Такой вариант не устраивал прежде всего Екатерину. Недавняя сообщница Бестужева-Рюмина, она Шуваловых своими политическими друзьями не считала и считать не могла. А регентство при сыне, не говоря о соправительстве с мужем (в свое время это ей предлагал Бестужев-Рюмин), ее абсолютно не устраивало. При всем недовольстве племянником Елизавета Петровна никаких изменений в ранее определенный ею порядок наследования не внесла. Это часто объясняют ее нерешительностью, усугубленной болезненным состоянием. Что ж, это могло сыграть какую-то роль. Но не определяющую. С одной стороны, как мы неоднократно подчеркивали, внук Петра Великого, его «родная кровь», всегда был для Елизаветы залогом и гарантом ее легитимности. С другой стороны, внезапное отрешение племянника, права которого на престол декларировались почти два десятилетия, могло вызвать непредсказуемые политические последствия: о судьбе детей, возводившихся в XVIII веке на российский престол, хорошо знали и в России, и за рубежом. Понимала это не только Елизавета Петровна, но и другие влиятельные деятели, включая Н. И. Панина, воспитателя Павла Петровича. Тем более что в последние годы жизни императрицы Шуваловы пошли на сближение с Петром Федоровичем. Планы по его устранению от наследования престола повисли в воздухе — надежда оставалась на случай. На случай, но ей благоприятный, надеялась и великая княгиня. И когда в конце 1761 года капитан гвардии М. И. Дашков, муж Екатерины Романовны, предложил великой княгине возвести ее на престол, то в ответ услышал слова, которые позднее сама Екатерина воспроизвела в мемуарах с предельной откровенностью: «Я приказала ему сказать: "Бога ради, не начинайте вздор; что Бог захочет, то и будет, а ваше предприятие есть рановременная и не созрелая вещь"» [87, т. 12, ч. 2, с. 500].

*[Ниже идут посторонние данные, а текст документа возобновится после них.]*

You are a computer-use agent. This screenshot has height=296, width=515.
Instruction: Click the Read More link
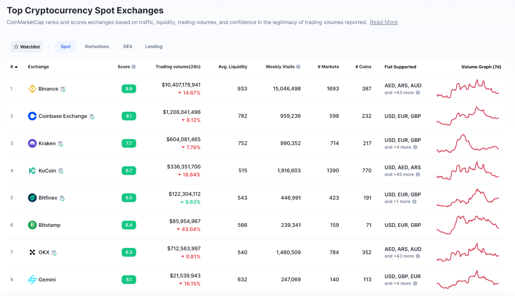[384, 22]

Запомним эту отсылку к божественному промыслу — вскоре это Екатерине сослужит службу. Да, как умный и коварный политик она чувствовала, что в декабрьские дни 1761 года, когда медленно угасала Елизавета Петровна, захват чужого престола и в самом деле был бы воспринят как «не созрелая вещь». Но надлежащие выводы Екатерина сразу же сделала. Быть постоянно начеку, провоцировать Петра, превосходно зная его характер, на неосторожные и непопулярные действия, а одновременно обрабатывать исподволь в свою пользу влиятельных сановников и гвардию, дожидаться подходящего момента и, выбрав его, нанести удар — вот тактика, которую в предвестии кончины императрицы избрала великая княгиня, дабы вопреки всему достичь цели своей жизни. Сказанное не догадки и не домыслы, а осознанная линия поведения по отношению к супругу, о чем в своих «Записках» она поведала со всей откровенностью: «Я решилась по-прежнему, сколько могла и умела, давать ему благие советы, но не упорствовать, когда он им не следовал, и не сердить его, как прежде; указывать ему его настоящие выгоды всякий раз, как представится к тому случай, но в остальное время хранить самое строгое молчание и, с другой стороны, соблюдать свои интересы по отношению к публике так, чтобы сия последняя видела во мне спасительницу общественного блага» [86, с. 162]. Отдадим ей должное: свой план она с успехом и скоро осуществила.

Тем временем на Рождество 25 декабря 1761 года, примерно в три часа пополудни, скончалась дочь Петра Великого. Новым императором стал его внук — Петр III, еще не ведавший, что судьба отпустила ему на престоле всего 186 дней.